"""

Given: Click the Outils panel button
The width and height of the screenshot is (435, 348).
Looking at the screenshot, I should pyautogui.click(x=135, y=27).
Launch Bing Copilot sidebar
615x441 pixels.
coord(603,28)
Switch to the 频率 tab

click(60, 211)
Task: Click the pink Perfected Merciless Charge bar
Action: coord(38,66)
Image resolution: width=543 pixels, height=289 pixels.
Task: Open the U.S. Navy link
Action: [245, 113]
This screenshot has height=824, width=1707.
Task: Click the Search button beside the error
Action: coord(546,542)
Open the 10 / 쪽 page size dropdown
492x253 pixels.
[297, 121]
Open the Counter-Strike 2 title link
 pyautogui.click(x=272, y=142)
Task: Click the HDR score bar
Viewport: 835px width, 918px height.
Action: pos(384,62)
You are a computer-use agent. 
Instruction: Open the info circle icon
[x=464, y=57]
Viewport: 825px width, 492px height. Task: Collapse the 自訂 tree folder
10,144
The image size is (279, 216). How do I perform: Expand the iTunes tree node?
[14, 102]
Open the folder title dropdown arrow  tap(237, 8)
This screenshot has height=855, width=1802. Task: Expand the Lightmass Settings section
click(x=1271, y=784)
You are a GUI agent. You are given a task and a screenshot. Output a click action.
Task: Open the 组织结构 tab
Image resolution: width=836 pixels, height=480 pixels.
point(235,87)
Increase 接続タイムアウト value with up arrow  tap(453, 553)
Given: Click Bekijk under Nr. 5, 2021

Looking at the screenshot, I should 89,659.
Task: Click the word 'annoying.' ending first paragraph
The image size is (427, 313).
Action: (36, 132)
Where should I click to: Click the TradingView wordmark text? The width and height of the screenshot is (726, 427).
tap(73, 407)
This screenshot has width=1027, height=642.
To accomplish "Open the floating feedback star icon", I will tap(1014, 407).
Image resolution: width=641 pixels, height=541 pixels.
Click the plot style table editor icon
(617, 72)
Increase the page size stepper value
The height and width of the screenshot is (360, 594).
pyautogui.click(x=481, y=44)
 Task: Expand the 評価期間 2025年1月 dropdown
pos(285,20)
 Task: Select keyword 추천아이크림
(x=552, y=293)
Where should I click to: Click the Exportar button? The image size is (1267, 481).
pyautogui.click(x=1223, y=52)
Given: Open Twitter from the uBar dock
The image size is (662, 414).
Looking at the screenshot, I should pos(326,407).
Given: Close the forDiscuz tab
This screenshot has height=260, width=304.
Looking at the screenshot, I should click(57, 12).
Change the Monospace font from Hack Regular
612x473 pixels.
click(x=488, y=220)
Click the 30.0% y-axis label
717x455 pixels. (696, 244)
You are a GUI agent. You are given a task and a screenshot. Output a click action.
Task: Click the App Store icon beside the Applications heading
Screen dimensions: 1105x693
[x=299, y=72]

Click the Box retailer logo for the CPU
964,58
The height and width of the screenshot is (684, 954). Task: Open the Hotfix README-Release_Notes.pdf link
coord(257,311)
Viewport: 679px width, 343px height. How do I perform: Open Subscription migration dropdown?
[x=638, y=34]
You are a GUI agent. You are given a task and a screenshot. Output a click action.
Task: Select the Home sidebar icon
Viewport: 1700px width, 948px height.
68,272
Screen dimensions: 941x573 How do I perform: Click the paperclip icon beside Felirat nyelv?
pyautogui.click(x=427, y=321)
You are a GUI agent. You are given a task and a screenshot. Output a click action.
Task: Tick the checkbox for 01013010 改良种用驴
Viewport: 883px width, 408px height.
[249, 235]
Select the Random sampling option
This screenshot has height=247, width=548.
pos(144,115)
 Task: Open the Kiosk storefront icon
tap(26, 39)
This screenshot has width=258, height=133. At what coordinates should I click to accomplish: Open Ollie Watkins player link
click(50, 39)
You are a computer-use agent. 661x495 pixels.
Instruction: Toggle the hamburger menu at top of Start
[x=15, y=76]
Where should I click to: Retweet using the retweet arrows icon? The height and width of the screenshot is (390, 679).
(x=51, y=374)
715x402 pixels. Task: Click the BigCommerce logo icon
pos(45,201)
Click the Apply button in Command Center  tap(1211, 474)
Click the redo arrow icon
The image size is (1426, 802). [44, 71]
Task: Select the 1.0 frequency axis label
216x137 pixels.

"""

** EXERCISE **
Rewrite all of the lines above, replacing "hamburger menu" with "navigation menu" and leaving everything else unchanged.

** THE RESPONSE **
Given: Click the Outils panel button
The width and height of the screenshot is (435, 348).
Looking at the screenshot, I should pyautogui.click(x=135, y=27).
Launch Bing Copilot sidebar
615x441 pixels.
coord(603,28)
Switch to the 频率 tab

click(60, 211)
Task: Click the pink Perfected Merciless Charge bar
Action: coord(38,66)
Image resolution: width=543 pixels, height=289 pixels.
Task: Open the U.S. Navy link
Action: [245, 113]
This screenshot has height=824, width=1707.
Task: Click the Search button beside the error
Action: coord(546,542)
Open the 10 / 쪽 page size dropdown
492x253 pixels.
[297, 121]
Open the Counter-Strike 2 title link
 pyautogui.click(x=272, y=142)
Task: Click the HDR score bar
Viewport: 835px width, 918px height.
Action: pos(384,62)
You are a computer-use agent. 
Instruction: Open the info circle icon
[x=464, y=57]
Viewport: 825px width, 492px height. Task: Collapse the 自訂 tree folder
10,144
The image size is (279, 216). How do I perform: Expand the iTunes tree node?
[14, 102]
Open the folder title dropdown arrow  tap(237, 8)
This screenshot has height=855, width=1802. Task: Expand the Lightmass Settings section
click(x=1271, y=784)
You are a GUI agent. You are given a task and a screenshot. Output a click action.
Task: Open the 组织结构 tab
Image resolution: width=836 pixels, height=480 pixels.
point(235,87)
Increase 接続タイムアウト value with up arrow  tap(453, 553)
Given: Click Bekijk under Nr. 5, 2021

Looking at the screenshot, I should 89,659.
Task: Click the word 'annoying.' ending first paragraph
The image size is (427, 313).
Action: (36, 132)
Where should I click to: Click the TradingView wordmark text? The width and height of the screenshot is (726, 427).
tap(73, 407)
This screenshot has width=1027, height=642.
To accomplish "Open the floating feedback star icon", I will tap(1014, 407).
Image resolution: width=641 pixels, height=541 pixels.
Click the plot style table editor icon
(617, 72)
Increase the page size stepper value
The height and width of the screenshot is (360, 594).
pyautogui.click(x=481, y=44)
 Task: Expand the 評価期間 2025年1月 dropdown
pos(285,20)
 Task: Select keyword 추천아이크림
(x=552, y=293)
Where should I click to: Click the Exportar button? The image size is (1267, 481).
pyautogui.click(x=1223, y=52)
Given: Open Twitter from the uBar dock
The image size is (662, 414).
Looking at the screenshot, I should pos(326,407).
Given: Close the forDiscuz tab
This screenshot has height=260, width=304.
Looking at the screenshot, I should click(57, 12).
Change the Monospace font from Hack Regular
612x473 pixels.
click(x=488, y=220)
Click the 30.0% y-axis label
717x455 pixels. (696, 244)
You are a GUI agent. You are given a task and a screenshot. Output a click action.
Task: Click the App Store icon beside the Applications heading
Screen dimensions: 1105x693
[x=299, y=72]

Click the Box retailer logo for the CPU
964,58
The height and width of the screenshot is (684, 954). Task: Open the Hotfix README-Release_Notes.pdf link
coord(257,311)
Viewport: 679px width, 343px height. How do I perform: Open Subscription migration dropdown?
[x=638, y=34]
You are a GUI agent. You are given a task and a screenshot. Output a click action.
Task: Select the Home sidebar icon
Viewport: 1700px width, 948px height.
68,272
Screen dimensions: 941x573 How do I perform: Click the paperclip icon beside Felirat nyelv?
pyautogui.click(x=427, y=321)
You are a GUI agent. You are given a task and a screenshot. Output a click action.
Task: Tick the checkbox for 01013010 改良种用驴
Viewport: 883px width, 408px height.
[249, 235]
Select the Random sampling option
This screenshot has height=247, width=548.
pos(144,115)
 Task: Open the Kiosk storefront icon
tap(26, 39)
This screenshot has width=258, height=133. At what coordinates should I click to accomplish: Open Ollie Watkins player link
click(50, 39)
You are a computer-use agent. 661x495 pixels.
Instruction: Toggle the navigation menu at top of Start
[x=15, y=76]
Where should I click to: Retweet using the retweet arrows icon? The height and width of the screenshot is (390, 679).
(x=51, y=374)
715x402 pixels. Task: Click the BigCommerce logo icon
pos(45,201)
Click the Apply button in Command Center  tap(1211, 474)
Click the redo arrow icon
The image size is (1426, 802). [44, 71]
Task: Select the 1.0 frequency axis label
216x137 pixels.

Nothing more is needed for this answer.